As Timothy Zick and Diana Palmer recently wrote in the Atlantic: Red and blue states have created an archipelago of “hot spots,” such as “public transportation, polling places…sports facilities, swimming pools public, river casinos, school bus stops. , pharmacies, corporate parking lots, public roads, amusement parks, zoos, liquor stores, airports, parades, demonstrations, financial institutions, theaters, hotel lobbies, tribal lands and even gun shows. All of these designations of sensitive locations are today challenged as insufficiently analogous to the regulations that existed in the past.

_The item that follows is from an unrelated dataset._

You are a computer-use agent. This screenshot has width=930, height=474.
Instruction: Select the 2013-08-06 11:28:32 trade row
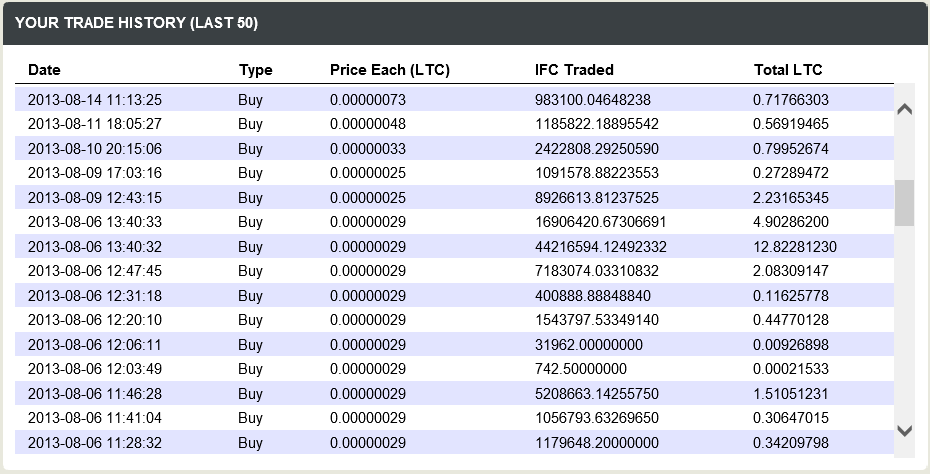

Lower courts have found, unnecessarily, that what makes a place sensitive are “the people there” or the “activities that take place there”. The implication is that guns may be banned from areas for reasons separate from personal safety, a point I have discussed elsewhere. Long-standing historic bans on firearms on election day, or in polling places, or in schools, ballrooms, fairs, markets and public assemblies, for example, suggest that the concern of our ancestors was not only, if not primarily, physical security, but also with the promotion of a robust civic life that is difficult to achieve in the presence of private arms.
On the other hand, some gun rights advocates insist that physical security is the only legitimate reason for designating a sensitive location. And relatedly, these advocates say, a place can only ban private guns if it provides physical security through means such as guards or metal detection devices. Otherwise, firearms must be allowed.
Because Brown gave little guidance as to why the locations are sensitive, lower courts are left with plenty of historical water to make analogies, but no predictable way to decide if the analog is relevantly similar. Judge Stephen G. Breyer aptly asks in his dissent, “What about subways, nightclubs, movie theaters and sports stadiums? The comparison between a 130-year-old regulation of guns at a public display and a ban on guns at a 21st-century music concert is not at all apparent. Even less how much a criminal ban on firing guns from the decks of riverboats resembles one banning loaded guns in the overhead compartments of jet planes. Where there is a lack of clarity, there will be disputes.
I don’t believe the court intended to assign every federal judge to act as the firearms zoning authority for every city and town in every state. I do not believe that the court wants to assess block by block, street by street, the sensitivity of each district of the country. But until the judges provide more clarity on why guns may be banned in sensitive places, and what makes those places sensitive, maybe that’s what we’re getting.